Facebook v Cambridge

You almost certainly will not have seen this.

10 April: Mark Zuckerberg testifies to US Congress – covered widely in US and UK media. Amongst other things, he said: “What we do need to understand is whether there is something bad going on at Cambridge University overall that will require a stronger action from us”. Zuckerberg, with probably no facts, tries to deflect the blame from Facebook to a third party, in this case Cambridge University.

Zuckerberg

Yesterday: Aleksandr Kogan appears before Parliament Digital, Culture, Media and Sport Committee. He told the Committee all his academic work was reviewed and approved by the University.

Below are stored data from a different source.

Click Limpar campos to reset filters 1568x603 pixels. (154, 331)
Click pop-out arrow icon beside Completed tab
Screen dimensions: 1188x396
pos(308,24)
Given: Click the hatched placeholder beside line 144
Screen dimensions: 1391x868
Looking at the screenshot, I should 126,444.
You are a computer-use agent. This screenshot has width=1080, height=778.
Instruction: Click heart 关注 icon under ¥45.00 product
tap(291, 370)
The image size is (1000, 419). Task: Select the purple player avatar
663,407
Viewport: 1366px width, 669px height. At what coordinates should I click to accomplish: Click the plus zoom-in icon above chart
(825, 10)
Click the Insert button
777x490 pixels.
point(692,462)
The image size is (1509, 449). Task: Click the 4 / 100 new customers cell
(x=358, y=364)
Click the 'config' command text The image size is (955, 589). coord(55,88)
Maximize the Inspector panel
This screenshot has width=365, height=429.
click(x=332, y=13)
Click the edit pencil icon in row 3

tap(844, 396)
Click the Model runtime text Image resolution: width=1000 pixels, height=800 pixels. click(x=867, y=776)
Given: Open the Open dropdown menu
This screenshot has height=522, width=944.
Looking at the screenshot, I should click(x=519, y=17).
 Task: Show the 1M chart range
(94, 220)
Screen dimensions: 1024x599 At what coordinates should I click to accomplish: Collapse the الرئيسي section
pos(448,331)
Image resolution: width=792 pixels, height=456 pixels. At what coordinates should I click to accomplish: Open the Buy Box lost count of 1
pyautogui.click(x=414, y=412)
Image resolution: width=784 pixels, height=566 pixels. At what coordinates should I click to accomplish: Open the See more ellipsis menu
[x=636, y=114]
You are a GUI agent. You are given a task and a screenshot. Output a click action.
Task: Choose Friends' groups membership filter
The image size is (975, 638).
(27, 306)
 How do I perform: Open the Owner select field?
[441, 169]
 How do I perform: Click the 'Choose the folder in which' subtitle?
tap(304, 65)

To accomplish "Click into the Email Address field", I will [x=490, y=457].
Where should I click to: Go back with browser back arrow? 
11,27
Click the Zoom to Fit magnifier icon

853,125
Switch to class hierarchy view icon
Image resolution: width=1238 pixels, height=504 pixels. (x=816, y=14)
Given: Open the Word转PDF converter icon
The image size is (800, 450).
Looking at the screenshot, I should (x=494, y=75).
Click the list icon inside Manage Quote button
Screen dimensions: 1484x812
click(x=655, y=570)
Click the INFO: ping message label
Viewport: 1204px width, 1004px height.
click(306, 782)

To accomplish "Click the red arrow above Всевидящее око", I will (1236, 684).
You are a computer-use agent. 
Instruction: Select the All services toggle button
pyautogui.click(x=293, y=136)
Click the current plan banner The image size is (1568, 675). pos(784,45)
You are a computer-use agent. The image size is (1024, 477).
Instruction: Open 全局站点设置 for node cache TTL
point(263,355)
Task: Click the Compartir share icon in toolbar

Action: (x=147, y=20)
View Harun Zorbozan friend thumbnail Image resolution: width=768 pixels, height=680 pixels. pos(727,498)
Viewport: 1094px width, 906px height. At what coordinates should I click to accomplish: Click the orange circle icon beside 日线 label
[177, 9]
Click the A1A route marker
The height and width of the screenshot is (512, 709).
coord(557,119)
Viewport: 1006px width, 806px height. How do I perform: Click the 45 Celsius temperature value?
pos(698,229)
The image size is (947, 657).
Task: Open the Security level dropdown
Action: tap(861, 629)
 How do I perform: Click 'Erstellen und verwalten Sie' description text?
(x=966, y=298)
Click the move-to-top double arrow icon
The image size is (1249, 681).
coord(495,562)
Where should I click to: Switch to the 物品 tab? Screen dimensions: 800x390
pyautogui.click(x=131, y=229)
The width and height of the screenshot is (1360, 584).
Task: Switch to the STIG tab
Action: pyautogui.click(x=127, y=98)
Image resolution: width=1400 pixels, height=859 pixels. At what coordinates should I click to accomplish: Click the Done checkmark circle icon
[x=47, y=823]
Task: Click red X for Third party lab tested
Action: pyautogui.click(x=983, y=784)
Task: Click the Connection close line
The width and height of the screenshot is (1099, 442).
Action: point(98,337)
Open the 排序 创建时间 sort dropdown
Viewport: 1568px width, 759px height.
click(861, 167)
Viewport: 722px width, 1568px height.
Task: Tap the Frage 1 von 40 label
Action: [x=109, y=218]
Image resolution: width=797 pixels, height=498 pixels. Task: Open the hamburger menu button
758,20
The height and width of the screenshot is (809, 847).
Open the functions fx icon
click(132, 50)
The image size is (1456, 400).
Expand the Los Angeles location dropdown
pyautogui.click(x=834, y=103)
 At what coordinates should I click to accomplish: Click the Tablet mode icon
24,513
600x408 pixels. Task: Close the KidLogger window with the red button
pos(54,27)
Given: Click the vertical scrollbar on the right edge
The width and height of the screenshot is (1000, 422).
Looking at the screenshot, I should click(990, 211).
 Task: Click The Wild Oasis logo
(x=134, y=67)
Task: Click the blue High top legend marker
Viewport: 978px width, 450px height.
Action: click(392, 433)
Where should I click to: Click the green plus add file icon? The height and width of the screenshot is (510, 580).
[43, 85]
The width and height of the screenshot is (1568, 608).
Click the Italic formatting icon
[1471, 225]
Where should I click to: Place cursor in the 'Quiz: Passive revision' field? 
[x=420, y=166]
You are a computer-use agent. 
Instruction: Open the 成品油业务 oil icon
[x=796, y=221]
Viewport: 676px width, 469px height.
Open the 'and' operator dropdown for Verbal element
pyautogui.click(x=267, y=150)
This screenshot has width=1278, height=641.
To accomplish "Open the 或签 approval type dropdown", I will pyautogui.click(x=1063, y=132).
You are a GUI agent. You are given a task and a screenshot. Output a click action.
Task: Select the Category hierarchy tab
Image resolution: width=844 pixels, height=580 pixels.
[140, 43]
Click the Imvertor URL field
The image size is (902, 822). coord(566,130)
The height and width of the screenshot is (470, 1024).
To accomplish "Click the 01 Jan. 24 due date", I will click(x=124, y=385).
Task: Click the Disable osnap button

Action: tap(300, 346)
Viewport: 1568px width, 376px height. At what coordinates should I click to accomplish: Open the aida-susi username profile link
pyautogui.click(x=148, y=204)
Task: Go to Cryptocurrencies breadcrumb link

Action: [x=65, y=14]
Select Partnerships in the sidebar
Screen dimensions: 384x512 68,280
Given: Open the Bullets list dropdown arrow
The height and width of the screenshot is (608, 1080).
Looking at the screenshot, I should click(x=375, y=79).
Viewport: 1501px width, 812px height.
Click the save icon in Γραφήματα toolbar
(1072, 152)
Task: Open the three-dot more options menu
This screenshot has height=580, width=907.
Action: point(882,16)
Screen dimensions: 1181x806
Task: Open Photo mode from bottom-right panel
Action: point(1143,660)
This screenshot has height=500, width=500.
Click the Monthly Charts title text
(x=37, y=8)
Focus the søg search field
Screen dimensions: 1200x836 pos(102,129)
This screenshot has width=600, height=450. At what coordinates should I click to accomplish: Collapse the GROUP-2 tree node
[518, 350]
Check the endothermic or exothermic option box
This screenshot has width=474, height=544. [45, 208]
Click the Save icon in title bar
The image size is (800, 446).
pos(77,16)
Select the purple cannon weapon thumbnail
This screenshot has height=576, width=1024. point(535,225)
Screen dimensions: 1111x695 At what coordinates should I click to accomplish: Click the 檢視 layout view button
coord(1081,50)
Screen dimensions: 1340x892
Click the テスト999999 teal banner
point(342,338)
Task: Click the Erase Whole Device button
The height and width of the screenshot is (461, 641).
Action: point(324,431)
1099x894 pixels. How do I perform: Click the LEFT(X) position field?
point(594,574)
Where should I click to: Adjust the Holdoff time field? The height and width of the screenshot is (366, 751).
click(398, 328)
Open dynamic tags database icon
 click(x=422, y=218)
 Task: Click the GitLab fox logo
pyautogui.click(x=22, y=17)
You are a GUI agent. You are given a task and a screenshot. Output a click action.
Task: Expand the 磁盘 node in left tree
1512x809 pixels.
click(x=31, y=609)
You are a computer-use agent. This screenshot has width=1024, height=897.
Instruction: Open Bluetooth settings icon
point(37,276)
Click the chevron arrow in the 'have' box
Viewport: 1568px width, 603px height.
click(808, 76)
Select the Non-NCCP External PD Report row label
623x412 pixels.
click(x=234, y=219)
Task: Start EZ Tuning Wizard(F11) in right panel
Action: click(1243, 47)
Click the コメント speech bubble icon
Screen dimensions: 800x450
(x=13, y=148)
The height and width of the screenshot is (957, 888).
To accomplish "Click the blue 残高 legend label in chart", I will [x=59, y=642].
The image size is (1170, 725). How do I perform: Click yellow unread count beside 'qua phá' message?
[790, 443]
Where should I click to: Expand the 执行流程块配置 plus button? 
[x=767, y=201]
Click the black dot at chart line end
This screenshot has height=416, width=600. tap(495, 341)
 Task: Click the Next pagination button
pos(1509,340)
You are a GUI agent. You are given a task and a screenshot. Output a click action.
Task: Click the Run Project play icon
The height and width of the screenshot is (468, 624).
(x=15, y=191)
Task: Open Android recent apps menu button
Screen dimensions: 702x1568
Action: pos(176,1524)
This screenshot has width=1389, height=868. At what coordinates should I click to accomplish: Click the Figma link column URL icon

Got this from parliament.uk.

Kogan

A few hours earlier: Correspondence emerged that a Cambridge Ethics Committee had rejected a proposal by Kogan in the same field of data mining back in 2015. A member of the Ethics Committee said Facebook’s approach fell “far below the ethical expectations of the University”.

In other words:

  1. Zuckerberg cast false aspersions against Cambridge University to protect his own skin;
  2. Aleksandr Kogan omitted a key piece of evidence yesterday to Parliament.

A Google search at 14:30 today revealed only one place where this was reported: here in the Guardian.

Certainly the BBC, who published Zuckerberg’s speech fully, hasn’t picked this up. I’ve looked.

I thought you might like to know.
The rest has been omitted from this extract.